From the listing below, keep only the lines that contain the word "should", and copy each of them. Capital and small letters must match.

----------------

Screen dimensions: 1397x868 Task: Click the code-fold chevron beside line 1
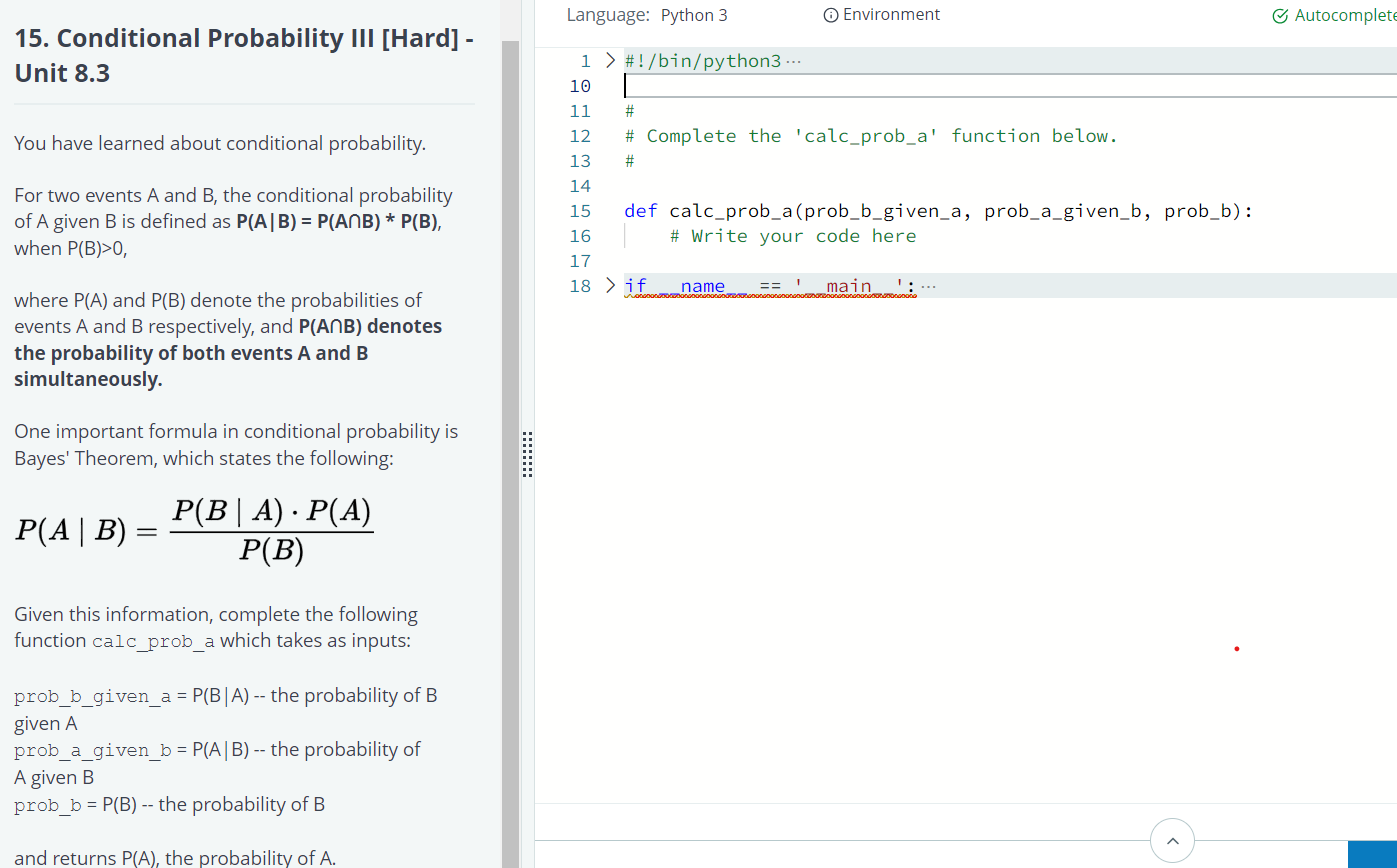610,60
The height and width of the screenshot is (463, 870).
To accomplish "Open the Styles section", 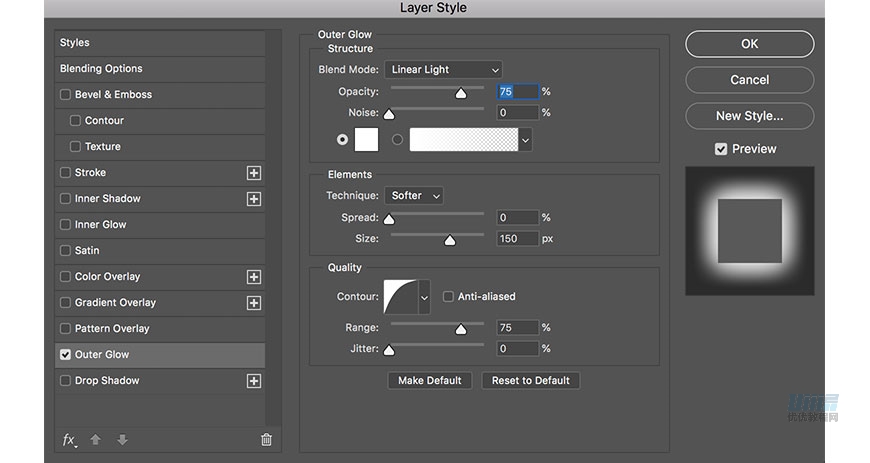I will click(75, 43).
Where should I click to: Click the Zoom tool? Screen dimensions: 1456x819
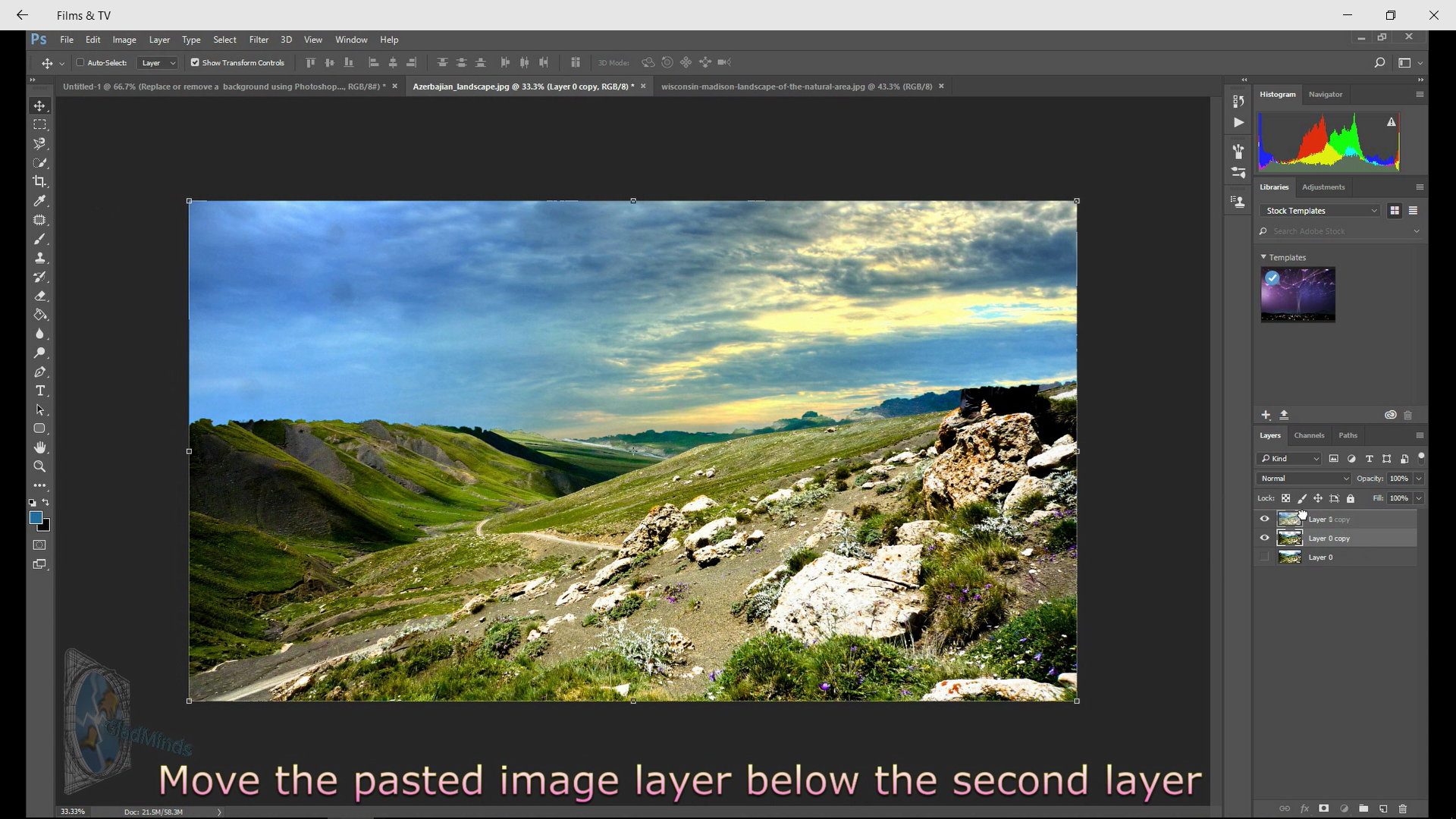40,466
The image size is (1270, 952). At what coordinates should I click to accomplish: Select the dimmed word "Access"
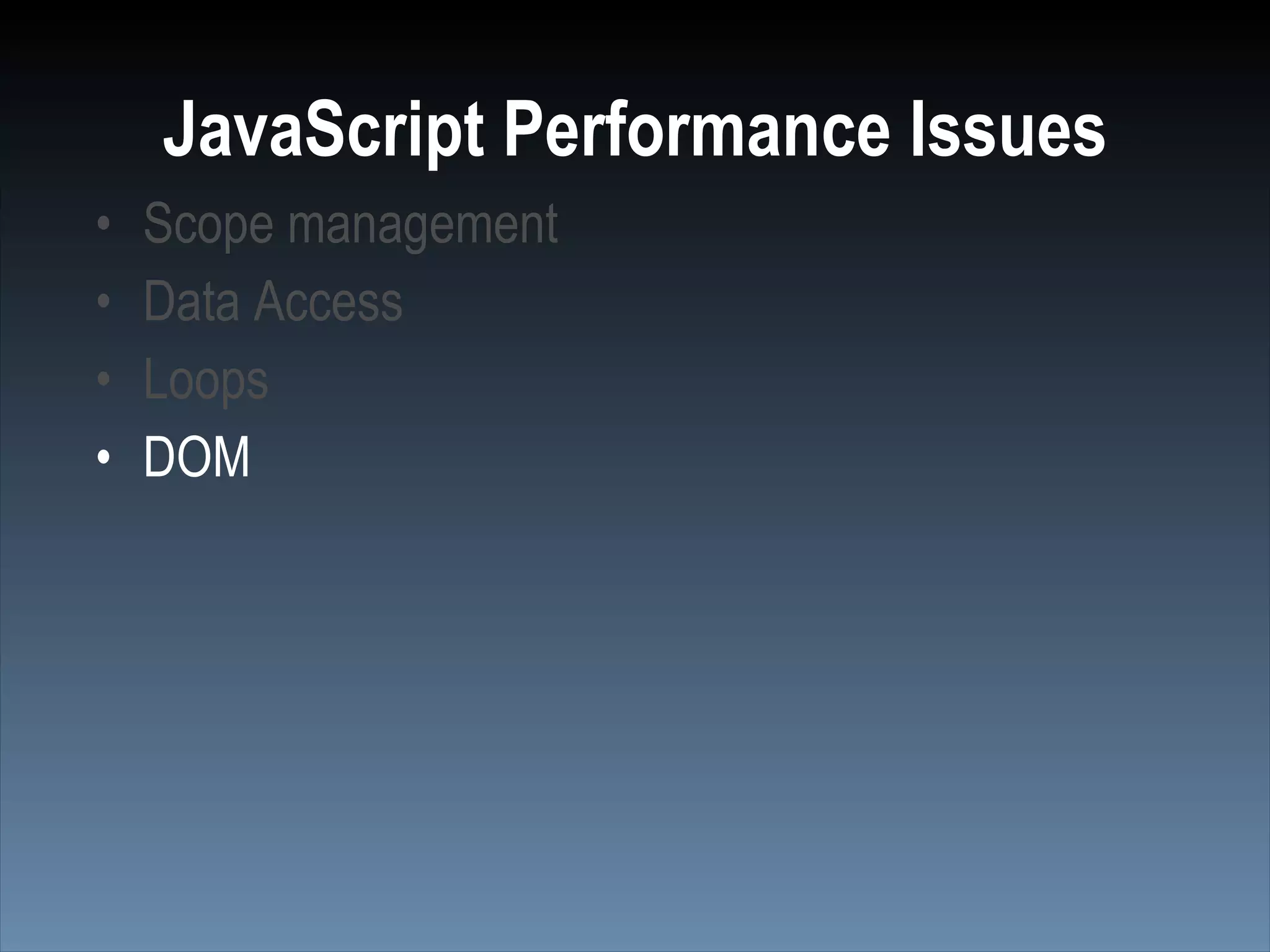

----------------

OUTPUT OF THE TASK —
Where should I click to: Click the Zoom tool? Screen dimensions: 1456x819
The image size is (1270, 952). At what coordinates should I click to accomplish: Select the dimmed word "Access"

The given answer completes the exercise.